Continued oil and gas commitment
Shell’s oil production peaked in 2019, it said, and although it pledged to let its oil production fall by between 1 and 2% each year, short term spending will still prioritise oil and gas. However, it also intends to invest more in chemicals, renewables and power supply “over time”, according to the strategy update.
Crucially, the strategy includes fuel products it doesn’t produce, but which it sells. Shell said it would increase its electric vehicle charging point portfolio to 500,000 and add 9,000 more EV charging stations to its network within the next five years.
Jessica Uhl, Shell’s chief financial officer noted that solar and wind power generation would “attract lower returns” for the company due to low clean energy costs. However, she did add it would show “some participation in those assets…because we want to have additionality in the system”, and also look to add more value to its energy business through initiatives such as “bringing green hydrogen into community commercial transportation”.
“What we’re trying to get across is that the lens should not be asset-centric, low return-centric. How do we take that and leverage that through these integrated value propositions, and create really attractive and compelling returns for the company and for our shareholders?”
In contrast, BP has set sights on amassing a 50GW renewables portfolio by 2030 as part of its own net-zero strategy, targeting up to US$5 billion a year investment in the space.
Markets reacted coldly to the announcement, with Shell’s share price down roughly 2% at midday trading.
“Our accelerated strategy will drive down carbon emissions and will deliver value for our shareholders, our customers and wider society”, chief executive officer Ben van Beurden said in a statement.
“We must give our customers the products and services they want and need. Products that have the lowest environmental impact. At the same time, we will use our established strengths to build on our competitive portfolio as we make the transition to be a net-zero emissions business in step with society”.
During a virtual press conference today, Beurden said the company would still sell some carbon-based energy by 2050, due to its customer base in aviation and automotive industries, so much of the net zero strategy hinges on carbon capture and “nature based solutions”.
“Whatever carbon based energy we still sell, for instance, to some aviation business or some other businesses that are impossible to galvanise fully, we are going to indeed help them get to net zero,” he said.

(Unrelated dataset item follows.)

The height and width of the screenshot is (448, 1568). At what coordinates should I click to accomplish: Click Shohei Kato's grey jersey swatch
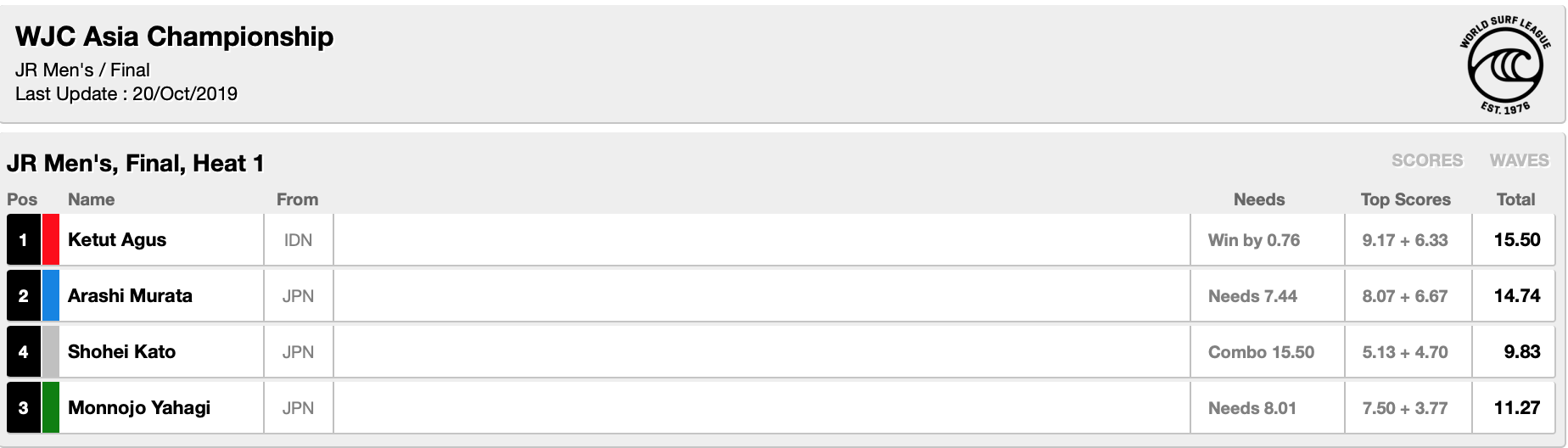(50, 352)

Mel Evans, head of Greenpeace UK’s oil campaign, criticised Shell’s strategy for shifting responsibility for carbon emissions onto its customers. Evans called the “customer first” strategy “delusional” with regard to its carbon credit and offsetting strategy, and condemned the energy company’s reluctance to take greater steps to cut oil production.
“Without commitments to reduce absolute emissions by making actual oil production cuts, this new strategy can’t succeed nor can it be taken seriously,” Evans said.
“Shell’s plans include a delusional reliance on tree-planting. Communities around the world have been flooded, while others are on fire. Governments are upping their commitments on renewables, while competitors are pivoting – but Shell’s big plan is to self-destruct and take the planet down with it.”
However, Siobahn Meikle, managing director for power management firm Eaton’s UK & Ireland business, believes it is not Shell’s sole responsibility to strip out its core energy business to cut carbon emissions.
“We need as many companies as possible to follow Shell’s example and do what is within their power to effect change,” she said. “A few changes here and there may make a dint in emissions, but a collaborative effort will pack a serious punch.”